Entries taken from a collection
+ + +

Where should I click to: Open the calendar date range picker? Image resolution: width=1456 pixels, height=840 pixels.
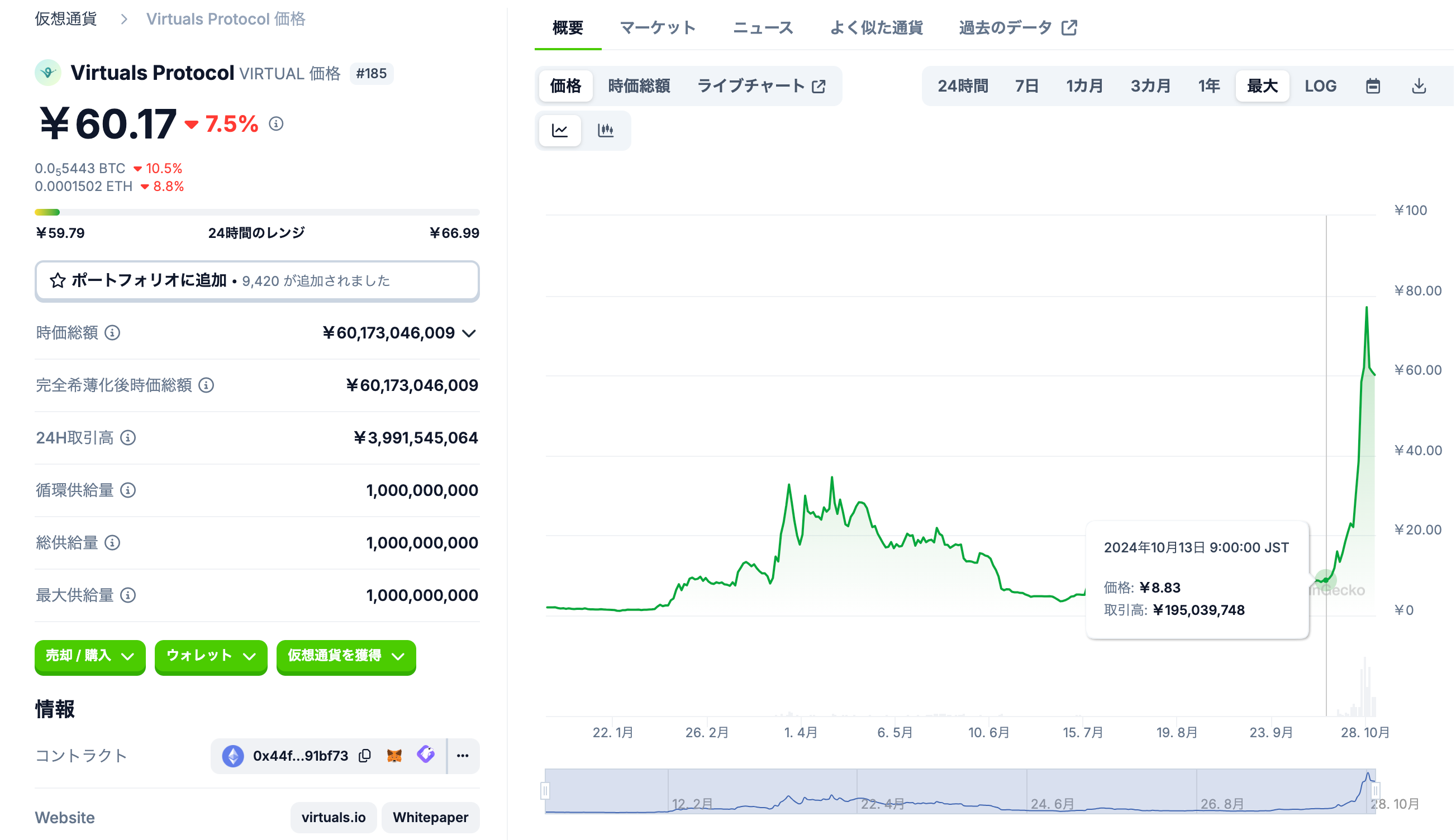point(1372,86)
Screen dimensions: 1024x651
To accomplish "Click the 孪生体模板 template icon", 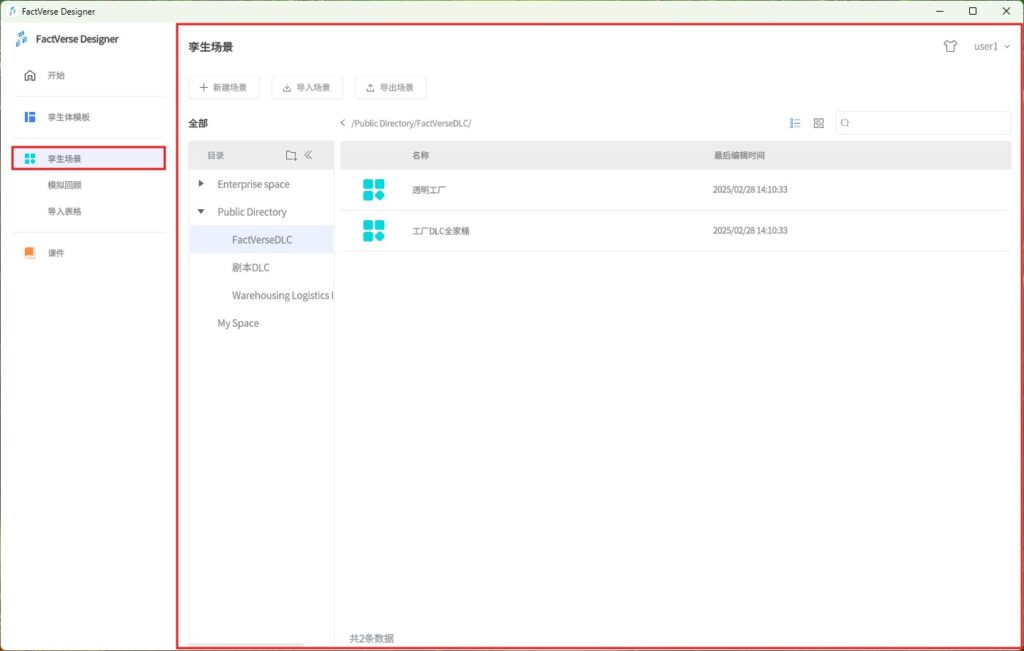I will [x=30, y=117].
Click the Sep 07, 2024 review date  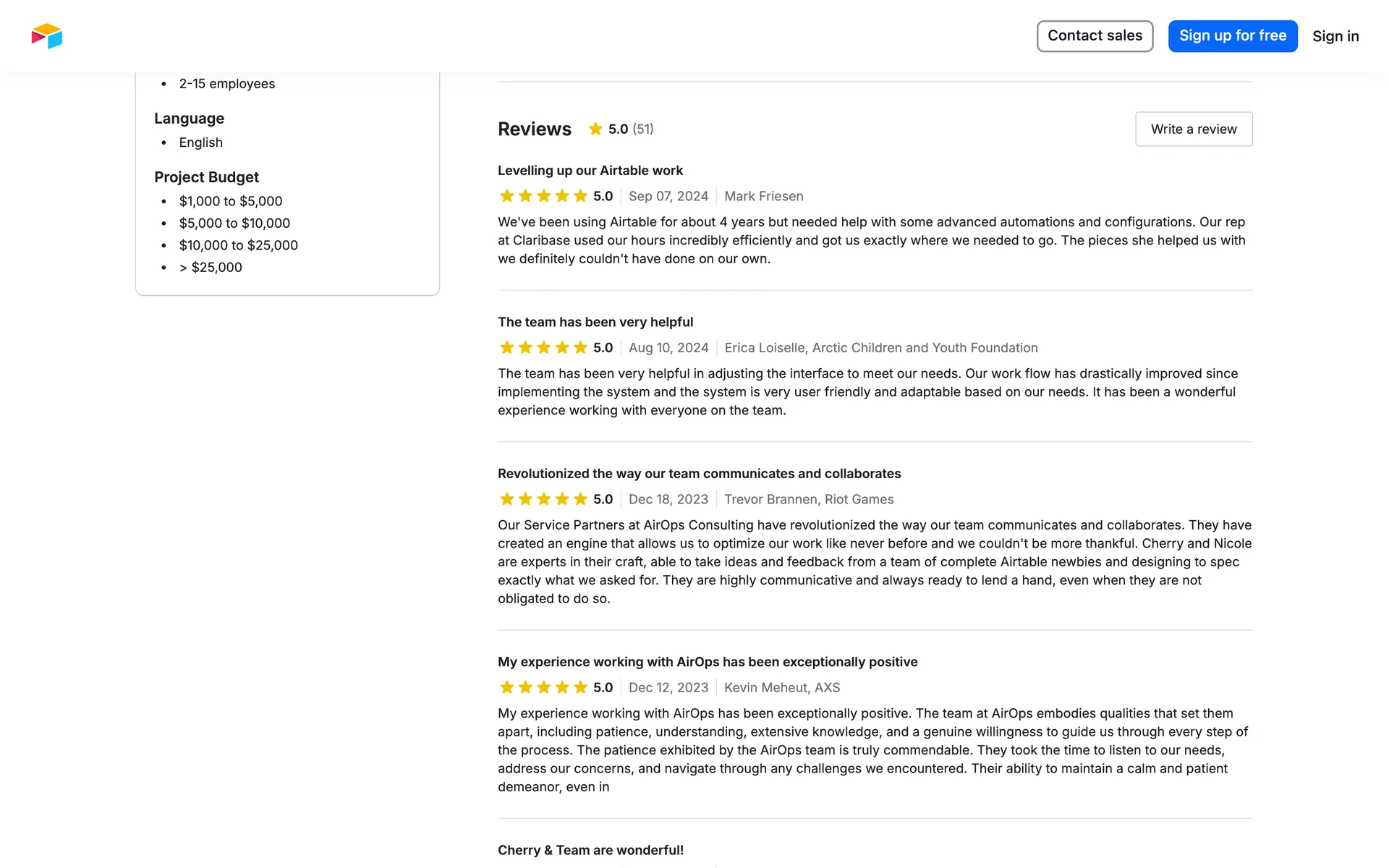(x=668, y=196)
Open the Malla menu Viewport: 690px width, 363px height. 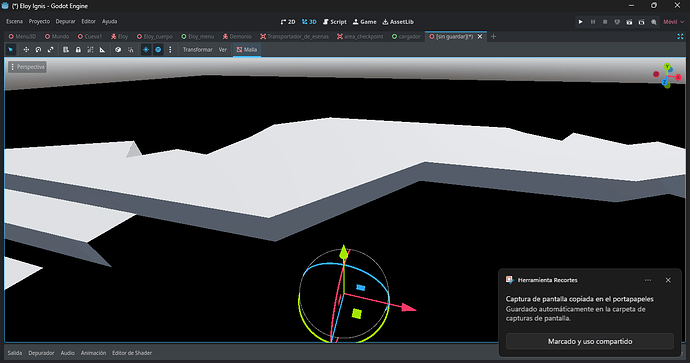247,50
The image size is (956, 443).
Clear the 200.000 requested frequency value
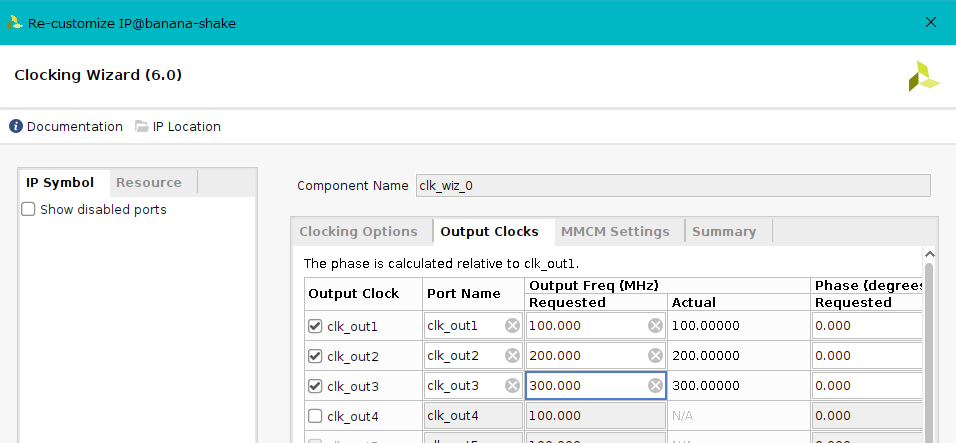tap(655, 356)
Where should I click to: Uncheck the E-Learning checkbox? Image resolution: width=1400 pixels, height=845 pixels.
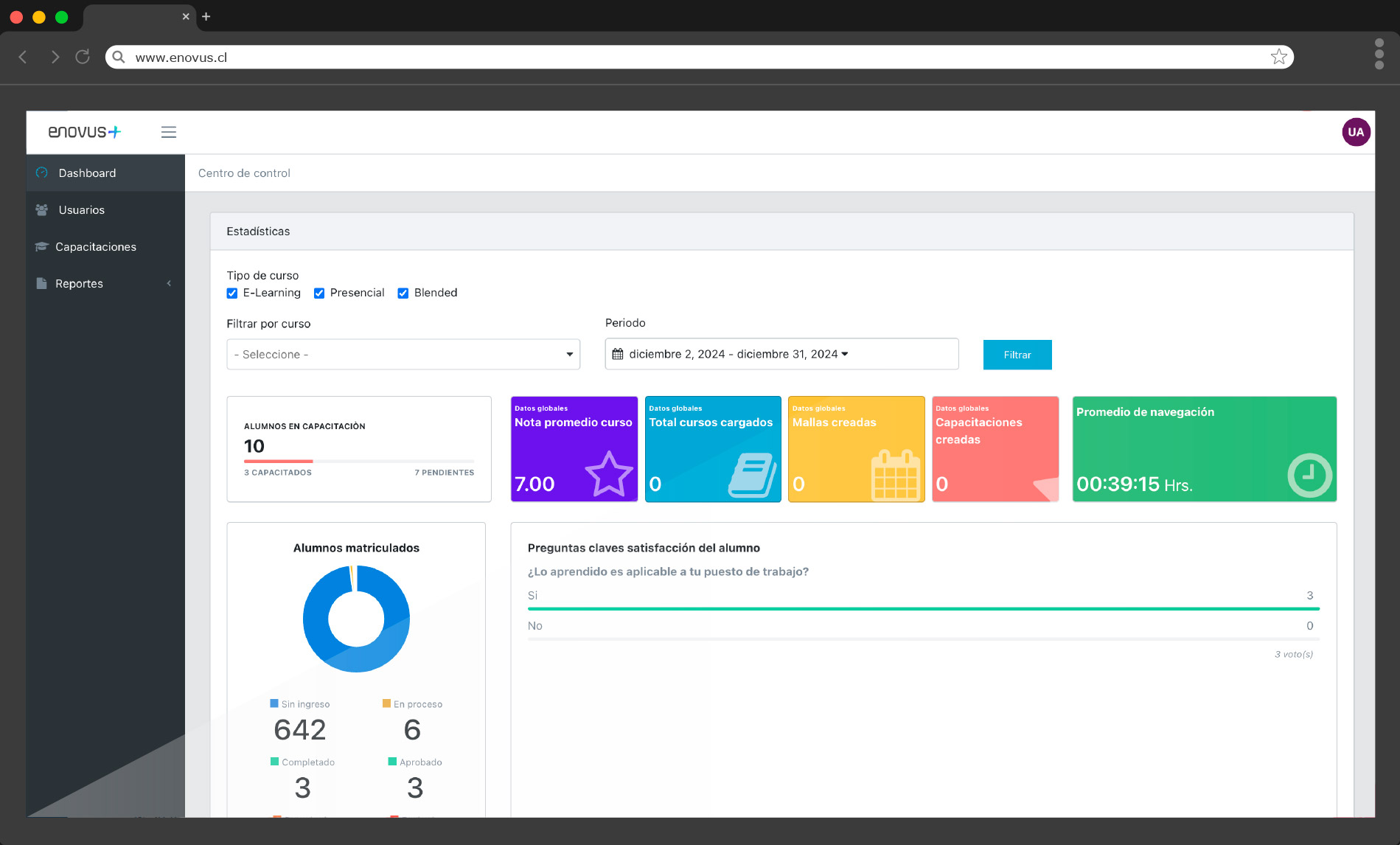pos(232,293)
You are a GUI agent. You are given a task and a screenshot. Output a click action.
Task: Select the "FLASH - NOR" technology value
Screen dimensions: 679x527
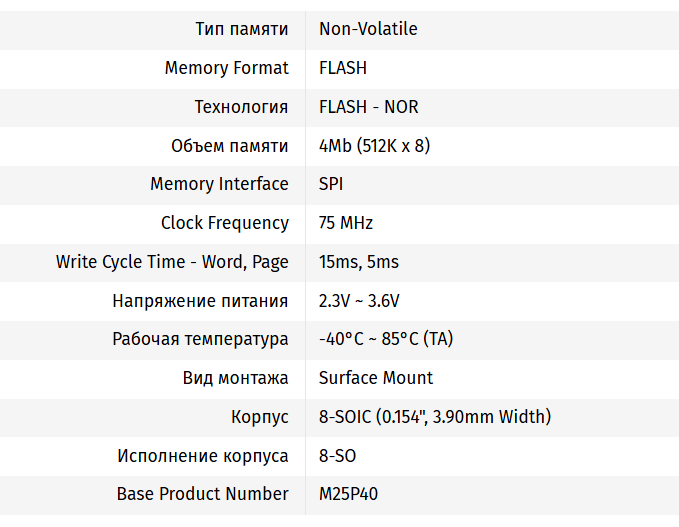tap(367, 107)
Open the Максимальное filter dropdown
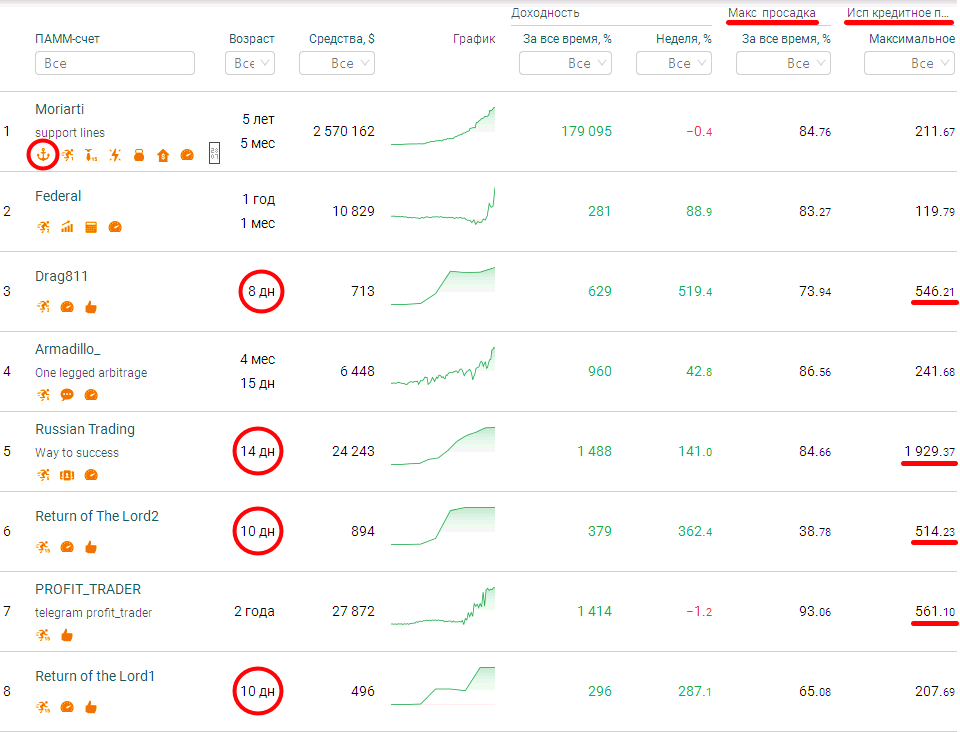Screen dimensions: 960x732 coord(909,63)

+ + +

Count the lines of the records above that contain the string "resolution". Reply with the number alone.

• ANSWER BELOW: 2